I find your trying to equate the two is disgusting. It makes you easier to ignore as a flipping idiot. In the future, try to reject the same kind of heavy handed rhetoric you're condemning others of using.

Re:Unconscionablereligious prohibition (1)

Naatach (574111) | more than 4 years ago | (#31873868)

The desire to have a child is so ingrained in our species that inability to do so is a major cause of distress. Clinical studies have showed this to be true.

"Infertile women experience distress levels comparable to those of women with terminal llnesses..."
Domar AD, Zuttermeister PC, Friedman R.
The psychological impact of infertility: A comparison to patients with other medical conditions. J Psychosom Obstet Gynaecol. 1993;14:45-52.

You really should check your facts before firing off invectives.

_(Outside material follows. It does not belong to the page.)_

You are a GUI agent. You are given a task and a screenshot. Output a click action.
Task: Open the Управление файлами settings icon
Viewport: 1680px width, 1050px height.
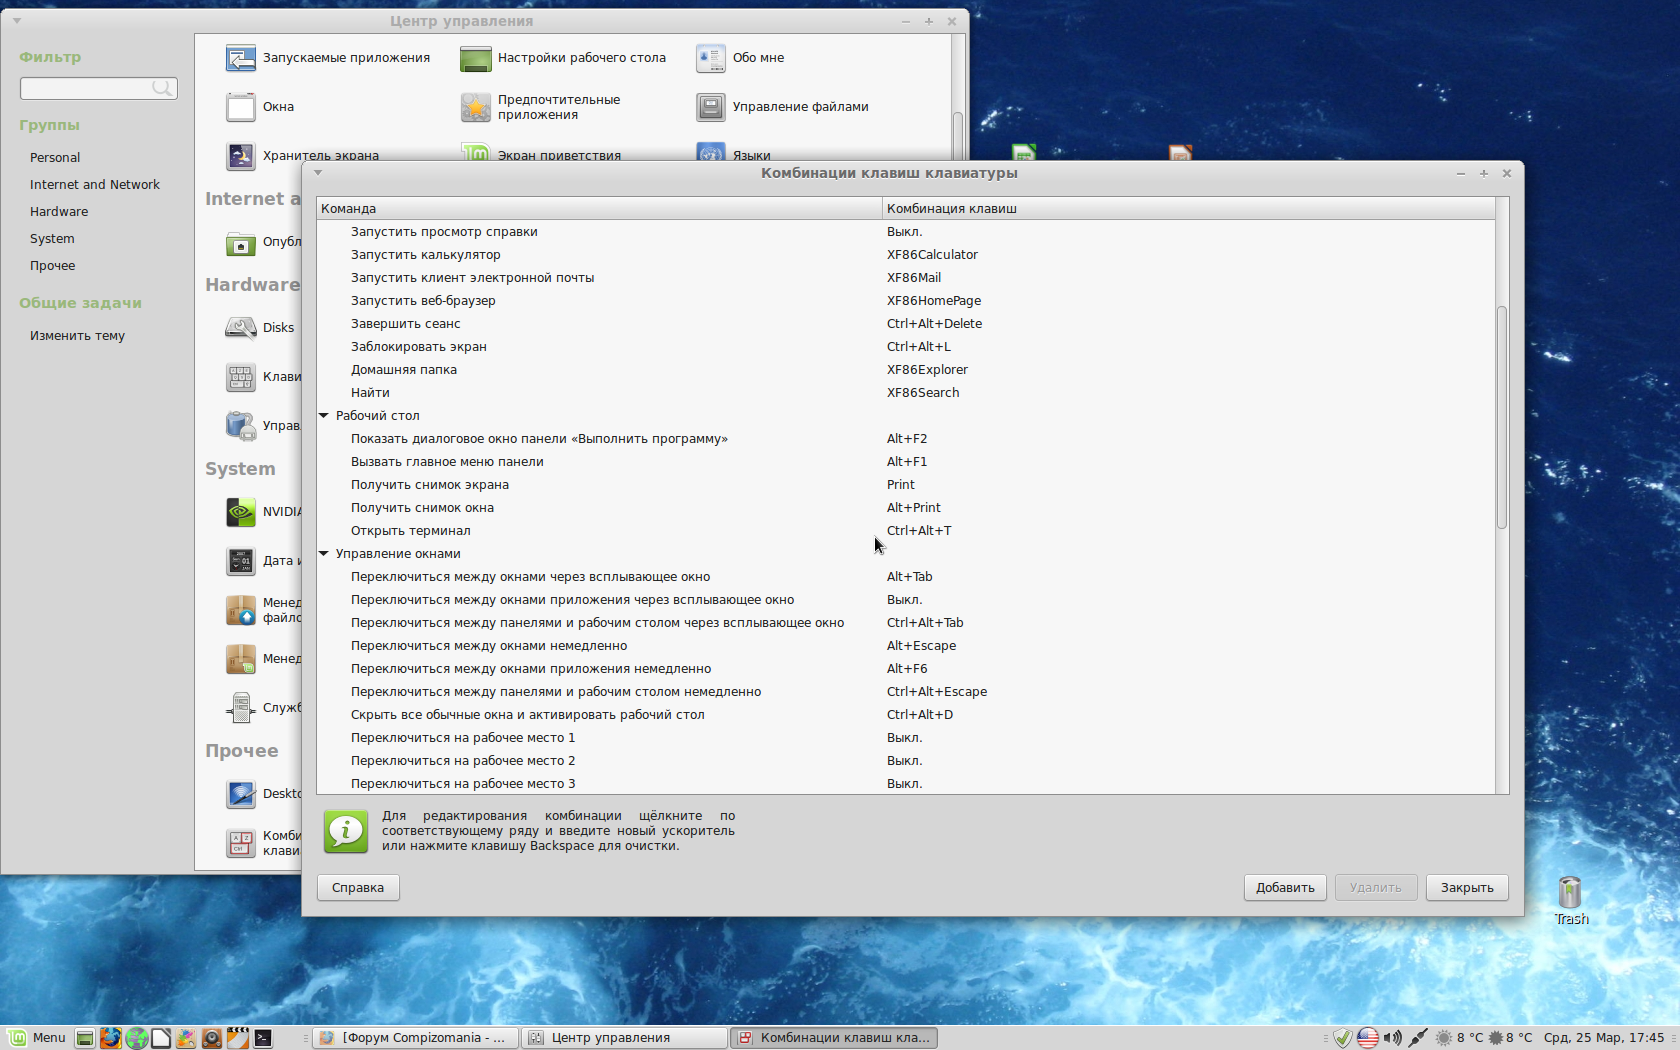[711, 107]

Lesbian mothers will be able to have children (1)

Myria (562655) | more than 4 years ago | (#31873572)

This is great progress, because it means that lesbian mothers will eventually be able to have children that are genetically related to both parents. This would mean that all their children are female, but they may not mind.

Re:Lesbian mothers will be able to have children (1)

maxume (22995) | more than 4 years ago | (#31873916)

There is still a sperm involved here, so there is still a chance of a Y chromosome getting in there.

On the other hand, the research that takes epithelial stem cells and forces them into meiosis could lead to women 'fathering' children.

Too much slashdot (1)

olman (127310) | more than 4 years ago | (#31873594)

Darn, I read that headline as "three-patent embryo" and thought it's some kind of IP gripe article.

Never mind, I'm sure the number of patents on this is bigger by the order of magnitude anyways.

Kill one embryo to produce another? (0)

Anonymous Coward | more than 4 years ago | (#31873682)

In normal fertilization, once a single sperm has penetrated the oocyte's (egg) zona pellucida, a cortical reaction occurs within milliseconds to prevent polyspermy. Since the male pronuclei has been delivered into the oocyte, effectively the oocyte ceases to exist as an "egg". A continuum has been triggered that renders the combined cells an embryonic human being - the first effective stage completing at amphimixis - the zygote.

They simply cloned - destroying an existing embryonic human being to replace the pronuclei from two other sources.

 

Nick Lanes book on Mitchondria (1)

peter303 (12292) | more than 4 years ago | (#31873828)

Nick Lane's book Power, Sex, Suicide and Mitchondria [amazon.com] was a fascinating read. Nick proposes several reasons why mitochondria would keep a few of their genes around, when the other 90% have been subsumed into the nucleus. These tend to be for the most crucial proteins in repairing the oxidation damage caused by this powerhouses.